Farida Kurbangaliyeva: There are different opinions.
Vladimir Putin: I support Nikita’s choice because I have visited that enterprise in Komsomolsk-on-Amur. That enterprise is really interesting and promising in terms of warplane and civilian aircraft production. The Sukhoi SuperJet he mentioned is not just any plane that will be manufactured in Russia. This is the first Russian aircraft designed completely with digital technology. The SJJ programme is also noteworthy for the high cooperation levels with our foreign partners. For instance, our French partners share is 30%.
Russia and Italy have established a joint venture that will market this aircraft in Europe. European carriers have already ordered the first 10 planes. Russia is also cooperating with Boeing on this programme. Overall, this interesting and promising work provides a very good experience.
I support Nikita’s choice. If you don’t mind, I’ll talk to the general director, so that he can help you to get there.
Ernest Mackevicius: We still have a link-up with Komsomolsk-on-Amur.
Pavel Popov from Omsk has just posted the following question on our website. “The police are not very popular today. Each day, we learn about police officers attacking people. Police officers are filming their exploits on video cameras. You understand what I mean. Maybe we should disband the police force and establish a new force from scratch?” This has now become an important issue.
Vladimir Putin: Ukraine, which is our neighbour and friend, recently disbanded the national traffic police force. But nothing good came of it. Bribes soared and traffic safety declined when their functions were delegated to other divisions unprepared for such work.
Today, a lady took part in our conversation and asked a question about the refusal of doctors to treat her mother. I believe that, unfortunately, this is primarily linked with extortion. Also, law enforcement faces many other problems.

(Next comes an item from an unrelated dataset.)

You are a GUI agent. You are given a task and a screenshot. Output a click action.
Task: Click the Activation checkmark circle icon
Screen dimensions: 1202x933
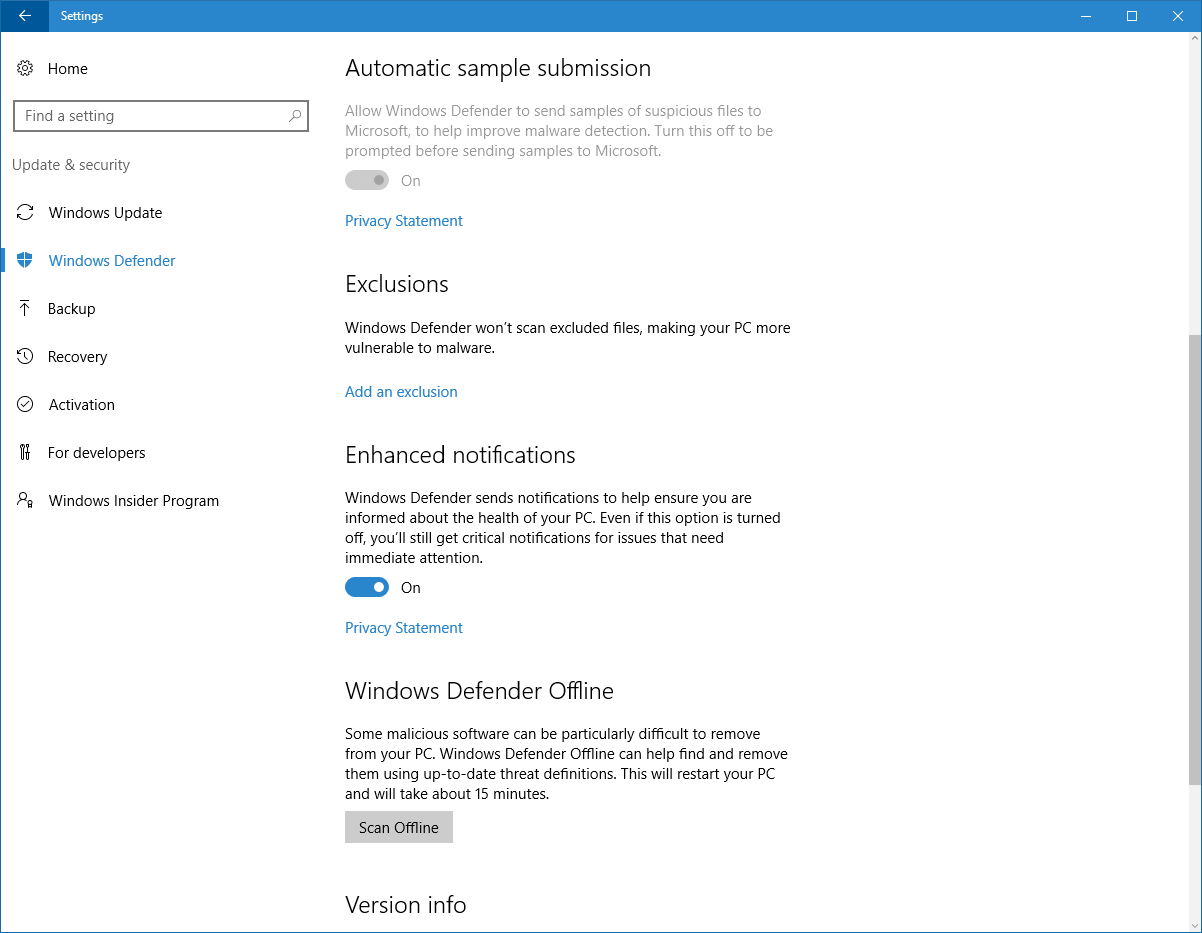pos(25,405)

Unfortunately, we are also dealing with those violating the law in this area. Instead of protecting citizens and their property, they inflict irreparable damage on their lives and health. This is, of course, unacceptable. Society as a whole and the Ministry of Interior must actively combat this abuse. Police officers violating the law must be severely punished.
At the same time, I would like to draw your attention to the fact that the Ministry of Interior now employs over a million officers. To the best of my knowledge, their number stands at 1.4 million and exceeds the strength of the Russian Armed Forces. These people are fulfilling an important function. Many of them risk their lives in emergencies and during routine missions, too. Consequently, I don’t think it’s fair to describe all police officers negatively. But I want to repeat that a sharp, prompt and tough reaction to abuse in law enforcement is essential.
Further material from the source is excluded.